* [Extract]
In the greater Cincinnati area alone, more than 55,000 people are living with Alzheimer’s disease or another form of dementia, and that number is expected to triple in the next generation.
Are you concerned about your own health, or that of a spouse, parent, or friend living in the greater Cincinnati area? We’ve compiled some resources that offer answers – and hope – for those who are looking for memory care solutions.
A resource for Greater Cincinnati for more than 40 years, this Alzheimer's Association chapter covers dozens of counties in southern Ohio, southeastern Indiana and northern Kentucky.
The organization’s website offers a bounty of resources, including lists of local memory care providers, a symptom assessment, tips on topics such as home safety, and specialized resources for people from marginalized groups who need memory support, including the LGBTQ and Native American communities. You’ll also find opportunities for volunteering and information about events that fund research and services.
In addition, the Alzheimer's Association of Greater Cincinnati runs a 24/7 Helpline at (800) 272-3900, as well as a live chat. Experts in the field staff both. Here you can get real-time answers about symptoms, treatment options, finding residential or other types of memory care support, and how to file legal and financial documents for yourself or a loved one.
The Giving Voice Foundation believes that there are “three pillars” to aiding memory care in the Cincinnati area: storytelling, fundraising, and education/advocacy.

* [Work order] Pick up the Cincinnati memory care text after its last sentence and continue writing it.

Recorded data
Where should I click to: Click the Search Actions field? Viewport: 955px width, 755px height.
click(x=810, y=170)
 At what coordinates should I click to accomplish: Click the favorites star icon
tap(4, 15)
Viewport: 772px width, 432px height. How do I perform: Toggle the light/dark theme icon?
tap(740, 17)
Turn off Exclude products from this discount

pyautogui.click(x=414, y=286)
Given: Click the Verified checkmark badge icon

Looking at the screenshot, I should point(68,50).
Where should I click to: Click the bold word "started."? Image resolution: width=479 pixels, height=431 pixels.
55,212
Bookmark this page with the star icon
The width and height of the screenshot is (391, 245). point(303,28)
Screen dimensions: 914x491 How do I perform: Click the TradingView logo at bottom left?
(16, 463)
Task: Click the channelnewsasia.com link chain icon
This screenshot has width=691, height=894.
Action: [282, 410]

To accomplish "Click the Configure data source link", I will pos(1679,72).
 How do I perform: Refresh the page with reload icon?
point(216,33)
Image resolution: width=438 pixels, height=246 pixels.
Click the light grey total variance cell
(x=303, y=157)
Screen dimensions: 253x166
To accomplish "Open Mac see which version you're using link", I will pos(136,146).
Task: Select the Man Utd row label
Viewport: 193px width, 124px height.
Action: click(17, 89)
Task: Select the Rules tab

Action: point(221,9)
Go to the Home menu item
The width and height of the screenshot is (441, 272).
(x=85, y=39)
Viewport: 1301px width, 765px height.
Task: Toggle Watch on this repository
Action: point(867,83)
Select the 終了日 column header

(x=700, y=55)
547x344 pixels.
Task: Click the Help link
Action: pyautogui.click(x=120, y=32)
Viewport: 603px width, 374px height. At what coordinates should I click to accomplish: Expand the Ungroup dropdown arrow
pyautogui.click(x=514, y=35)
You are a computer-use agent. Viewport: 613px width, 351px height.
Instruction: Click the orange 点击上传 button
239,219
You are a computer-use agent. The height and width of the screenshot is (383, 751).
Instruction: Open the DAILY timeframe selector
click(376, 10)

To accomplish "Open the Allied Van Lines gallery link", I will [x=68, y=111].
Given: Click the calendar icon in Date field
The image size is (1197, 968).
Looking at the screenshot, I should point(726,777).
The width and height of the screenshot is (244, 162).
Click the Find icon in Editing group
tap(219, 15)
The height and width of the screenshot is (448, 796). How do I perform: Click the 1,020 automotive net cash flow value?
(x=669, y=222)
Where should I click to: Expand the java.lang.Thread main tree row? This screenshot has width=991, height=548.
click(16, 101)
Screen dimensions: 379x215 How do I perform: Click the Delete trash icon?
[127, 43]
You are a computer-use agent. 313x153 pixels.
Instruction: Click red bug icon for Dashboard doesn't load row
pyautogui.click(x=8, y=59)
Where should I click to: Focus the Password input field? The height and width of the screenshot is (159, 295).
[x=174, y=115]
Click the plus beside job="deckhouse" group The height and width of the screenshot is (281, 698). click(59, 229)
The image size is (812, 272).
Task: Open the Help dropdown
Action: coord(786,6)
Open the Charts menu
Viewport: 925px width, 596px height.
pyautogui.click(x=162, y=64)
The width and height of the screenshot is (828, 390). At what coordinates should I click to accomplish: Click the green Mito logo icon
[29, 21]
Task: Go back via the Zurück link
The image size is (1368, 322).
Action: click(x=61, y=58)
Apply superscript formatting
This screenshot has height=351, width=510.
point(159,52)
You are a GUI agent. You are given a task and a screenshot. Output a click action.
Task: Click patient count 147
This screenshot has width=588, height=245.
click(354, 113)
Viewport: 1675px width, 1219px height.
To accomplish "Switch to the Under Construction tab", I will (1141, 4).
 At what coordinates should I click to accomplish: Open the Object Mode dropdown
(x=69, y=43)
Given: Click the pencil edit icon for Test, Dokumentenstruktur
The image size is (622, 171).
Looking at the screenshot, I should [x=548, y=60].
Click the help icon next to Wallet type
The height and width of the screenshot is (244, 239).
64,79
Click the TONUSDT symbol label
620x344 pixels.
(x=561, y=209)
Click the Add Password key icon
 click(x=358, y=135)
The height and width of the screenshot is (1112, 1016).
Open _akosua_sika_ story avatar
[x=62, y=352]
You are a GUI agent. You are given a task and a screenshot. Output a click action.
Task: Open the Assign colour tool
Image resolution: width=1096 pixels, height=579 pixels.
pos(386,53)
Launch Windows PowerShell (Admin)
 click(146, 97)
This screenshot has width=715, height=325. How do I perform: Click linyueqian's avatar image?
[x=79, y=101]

* [Result of the exercise]
For the storytelling aspect, seniors have a chance to participate in interviews, with their words and photographs going into an online gallery. GVF notes that “Alzheimer’s disease often steals away the stories and the voice of older adults,” adding, “We seek to find unique ways to tell the inspiring stories of older adults in the Cincinnati community.”
Fundraising is often conducted through exciting events like “Brews for Brains” and “Mimosas for Memories.” In this way, local businesses provide the venue and the “goodies,” and proceeds go toward GVF’s work while also letting supporters get to know one another and learn more about the need for memory support.
The Foundation’s education and advocacy work happens in various ways, including creating programs that help to support the role of caregivers and ongoing public awareness projects. Giving Voice also partners with other agencies for projects such as the “Purposeful Planning Program,” which helps families of people with Alzheimer’s and other forms of dementia make specific decisions.
Sponsored by Deupree House, our sister campus, the Deupree Support Group meets every second Wednesday from 2 to 3:30 p.m. at Deupree House in Hyde Park, OH.
Of course, spouses or adult children who are currently taking care of a loved one with dementia are welcome to attend. In addition, concerned friends and family members can also participate, regardless of whether they are literally taking care of someone with cognitive loss. The group focuses on emotional support, as well as information for those researching memory support services and/or retirement community options.
The support group is coordinated with Catholic Charities of Southwestern Ohio and the Caregiver Assistance Network.
This organization is a joint project of the Alzheimer's Association of Greater Cincinnati, the City of Cincinnati, and our own Episcopal Retirement Services. The top priority of the group is to make Cincinnati the most dementia-inclusive city in the country by 2025. In fact, LeadingAge Ohio recently gave the organization its prestigious Aging Service Impact Award.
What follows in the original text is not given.